Os números gerais ainda jogam a favor de Renato Gaúcho no Flamengo, mas a queda de rendimento do time nos últimos dez jogos ligou o alerta na torcida e no clube.

Das 19 vitórias em 26 partidas sob o comando do treinador, apenas cinco ocorreram nas últimas dez partidas, o que faz o aproveitamento total de quase 80% despencar para 63%.

A justificativa para o desempenho ruim no último mês é exatamente o excesso de jogos, do clube e das seleções, que desgastam o elenco e não permitem brecha para treinamentos e recuperação adequada.

O resultado é a ausência de jogadores importantes e atletas com queixas frequentes na parte física, ainda que vão a campo.
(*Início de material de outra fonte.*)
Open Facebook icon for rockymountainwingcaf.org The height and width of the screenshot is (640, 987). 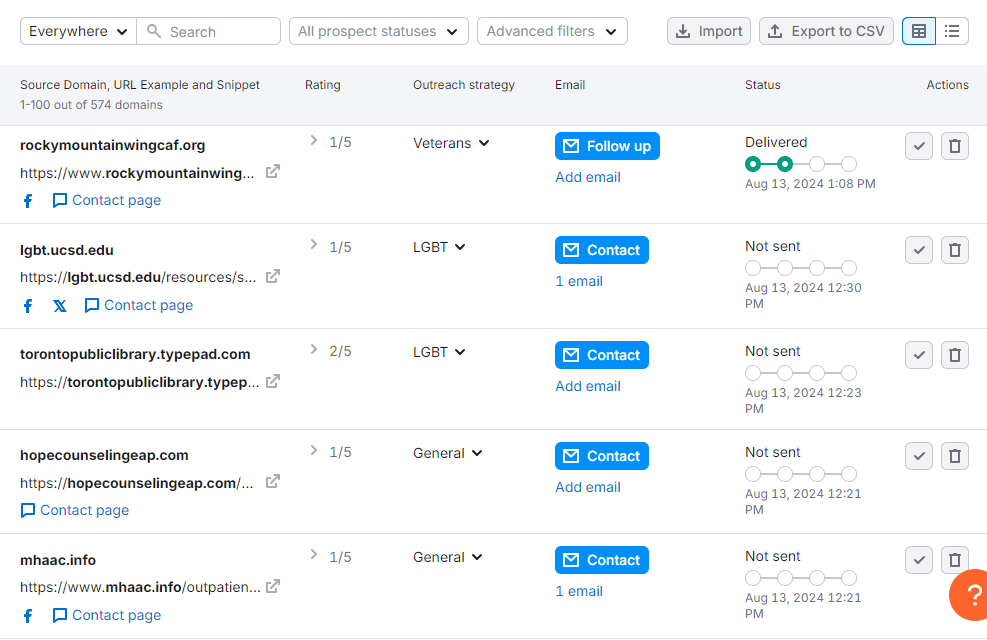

Com a dificuldade de repetir escalações, Renato sucumbe com suas ideias.

Mas quais são elas? E elas satisfazem a diretoria do Flamengo? A resposta é: para o curto prazo, sim. A cúpula do futebol entende que o técnico vai levar o time a duas finais, Libertadores e Copa do Brasil. E o absolve diante do calendário apertado.

No futebol, o departamento médico orienta o técnico a ter cuidado diante do fato de que todo o elenco está sentindo a sequência e com chances de estourar, ou seja, se lesionar. Ao tentar se equilibrar entre o que diz a ciência e o que diz o campo, Renato não tem conseguido organizar o time. Pelo contrário.

Em termos táticos, há sinais claros de que o Flamengo retrocedeu nas últimas partidas. Em que pese todo o discurso de que Arrascaeta e Bruno Henrique fazem muita falta. Mas a diretoria divide a responsabilidade com os jogadores. Pois os que sobraram de um elenco farto também caíram de produção. Em especial, Gabigol e Éverton Ribeiro. E notadamente após mais uma convocação.

Em função da necessidade de improvisar jogadores e trocar a equipe o tempo todo, o conjunto do Flamengo sofre. E a responsabilidade de Renato é atenuada internamente. O entendimento é que na reta final todos precisam remar na mesma direção, já que as três frentes em disputas podem trazer taças.

Outro dado importante: o treinador mantém o bom ambiente, escuta comissão técnica e jogadores, e nas entrevistas procura sempre enaltecer o trabalho. O discurso que incomoda a torcida e parte da imprensa é visto como necessário para blindar jogadores estenuados. Receita diferente da de Rogério Ceni.

A expectativa é que a partir da próxima semana, caso a classificação na Copa do Brasil se confirme, o cenário melhore. Com os retornos dos lesionados e o sprint final para a Libertadores e o Brasileiro. No vestiário e na viagem de volta ao Rio após o empate com Athletico-PR em Curitiba, o semblante de todos era de preocupação, mas misturada com uma união pelo trabalho que ainda não acabou.